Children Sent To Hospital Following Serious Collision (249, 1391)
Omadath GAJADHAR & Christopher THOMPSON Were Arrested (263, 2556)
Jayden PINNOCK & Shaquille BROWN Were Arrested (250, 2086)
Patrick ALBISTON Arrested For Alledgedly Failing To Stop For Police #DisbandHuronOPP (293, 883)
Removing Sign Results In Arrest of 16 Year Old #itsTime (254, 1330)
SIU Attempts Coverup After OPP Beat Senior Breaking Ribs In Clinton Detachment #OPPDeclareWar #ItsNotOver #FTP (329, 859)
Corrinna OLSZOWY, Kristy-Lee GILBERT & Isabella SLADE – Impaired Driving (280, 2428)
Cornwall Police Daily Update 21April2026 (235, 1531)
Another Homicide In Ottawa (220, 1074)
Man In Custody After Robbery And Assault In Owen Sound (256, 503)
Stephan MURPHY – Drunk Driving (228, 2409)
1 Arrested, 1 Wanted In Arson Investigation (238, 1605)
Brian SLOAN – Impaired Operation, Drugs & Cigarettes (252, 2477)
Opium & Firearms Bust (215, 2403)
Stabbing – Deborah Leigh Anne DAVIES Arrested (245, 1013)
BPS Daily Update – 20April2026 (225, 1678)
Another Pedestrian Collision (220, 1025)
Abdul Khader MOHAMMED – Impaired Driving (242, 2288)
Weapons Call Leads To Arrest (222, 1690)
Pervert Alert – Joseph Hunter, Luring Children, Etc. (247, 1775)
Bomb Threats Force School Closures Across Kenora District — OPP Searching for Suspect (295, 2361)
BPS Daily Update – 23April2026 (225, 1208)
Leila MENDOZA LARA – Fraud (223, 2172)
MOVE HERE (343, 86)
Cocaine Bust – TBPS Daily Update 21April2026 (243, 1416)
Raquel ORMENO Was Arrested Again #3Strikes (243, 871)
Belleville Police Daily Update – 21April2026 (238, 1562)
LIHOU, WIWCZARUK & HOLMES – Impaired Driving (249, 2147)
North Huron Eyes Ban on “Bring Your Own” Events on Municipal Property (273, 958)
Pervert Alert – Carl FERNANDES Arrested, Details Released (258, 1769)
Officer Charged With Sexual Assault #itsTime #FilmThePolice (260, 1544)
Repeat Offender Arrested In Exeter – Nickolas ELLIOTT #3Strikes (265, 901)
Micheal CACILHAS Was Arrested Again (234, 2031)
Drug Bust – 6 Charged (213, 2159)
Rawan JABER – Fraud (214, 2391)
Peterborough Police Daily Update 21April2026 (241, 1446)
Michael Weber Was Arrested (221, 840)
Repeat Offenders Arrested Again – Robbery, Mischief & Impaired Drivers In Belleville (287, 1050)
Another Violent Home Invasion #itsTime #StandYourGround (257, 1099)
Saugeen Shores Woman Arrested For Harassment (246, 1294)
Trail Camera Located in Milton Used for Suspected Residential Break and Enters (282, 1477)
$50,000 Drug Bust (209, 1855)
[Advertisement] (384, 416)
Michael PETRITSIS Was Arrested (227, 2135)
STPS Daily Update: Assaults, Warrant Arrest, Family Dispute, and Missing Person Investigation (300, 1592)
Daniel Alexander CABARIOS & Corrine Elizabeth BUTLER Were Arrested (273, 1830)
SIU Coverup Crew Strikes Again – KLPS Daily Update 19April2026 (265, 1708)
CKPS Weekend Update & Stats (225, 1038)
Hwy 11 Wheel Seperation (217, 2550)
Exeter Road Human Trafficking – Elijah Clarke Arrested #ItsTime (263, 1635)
--
> **Exercise goal**
Out of the data above, give again only the lines starting at the one holding "BPS Daily Update – 23April2026 (225, 1208)" and ending at the one holding "Another Violent Home", unchanged.

> **Task solution**
BPS Daily Update – 23April2026 (225, 1208)
Leila MENDOZA LARA – Fraud (223, 2172)
MOVE HERE (343, 86)
Cocaine Bust – TBPS Daily Update 21April2026 (243, 1416)
Raquel ORMENO Was Arrested Again #3Strikes (243, 871)
Belleville Police Daily Update – 21April2026 (238, 1562)
LIHOU, WIWCZARUK & HOLMES – Impaired Driving (249, 2147)
North Huron Eyes Ban on “Bring Your Own” Events on Municipal Property (273, 958)
Pervert Alert – Carl FERNANDES Arrested, Details Released (258, 1769)
Officer Charged With Sexual Assault #itsTime #FilmThePolice (260, 1544)
Repeat Offender Arrested In Exeter – Nickolas ELLIOTT #3Strikes (265, 901)
Micheal CACILHAS Was Arrested Again (234, 2031)
Drug Bust – 6 Charged (213, 2159)
Rawan JABER – Fraud (214, 2391)
Peterborough Police Daily Update 21April2026 (241, 1446)
Michael Weber Was Arrested (221, 840)
Repeat Offenders Arrested Again – Robbery, Mischief & Impaired Drivers In Belleville (287, 1050)
Another Violent Home Invasion #itsTime #StandYourGround (257, 1099)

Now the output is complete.